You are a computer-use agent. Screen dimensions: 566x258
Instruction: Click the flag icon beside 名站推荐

--

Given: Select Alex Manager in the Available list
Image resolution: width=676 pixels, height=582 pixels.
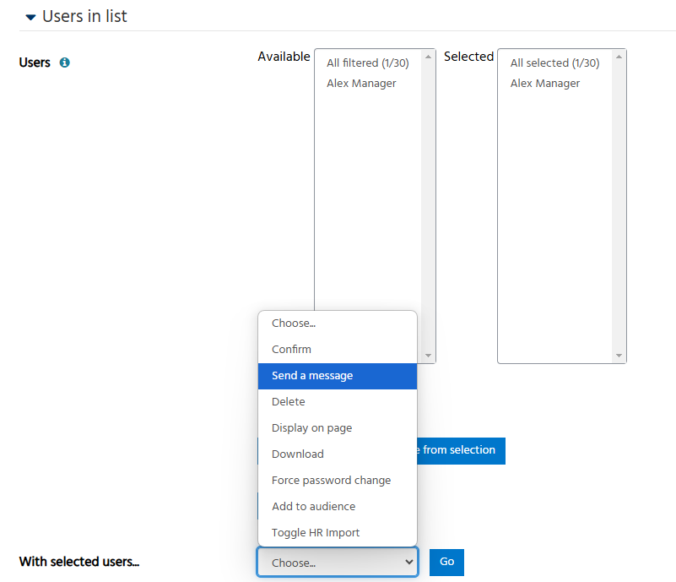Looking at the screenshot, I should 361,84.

## What to do
Copy out, exactly and alone, the lines of the entries above between the ones holding "You are a computer-use" and "Instruction: Click the flag icon beside 名站推荐", inclusive.

## Expected answer
You are a computer-use agent. Screen dimensions: 566x258
Instruction: Click the flag icon beside 名站推荐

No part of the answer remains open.